_What you are asked to do_
Reproduce every one of the entries below word for word, changing nothing.

_Entries drawn from a collection_
--------------------------------------------------

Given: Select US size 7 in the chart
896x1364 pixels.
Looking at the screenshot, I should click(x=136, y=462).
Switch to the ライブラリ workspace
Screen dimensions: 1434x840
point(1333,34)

--------------------------------------------------

_Response for this exercise_
Given: Select US size 7 in the chart
896x1364 pixels.
Looking at the screenshot, I should click(x=136, y=462).
Switch to the ライブラリ workspace
Screen dimensions: 1434x840
point(1333,34)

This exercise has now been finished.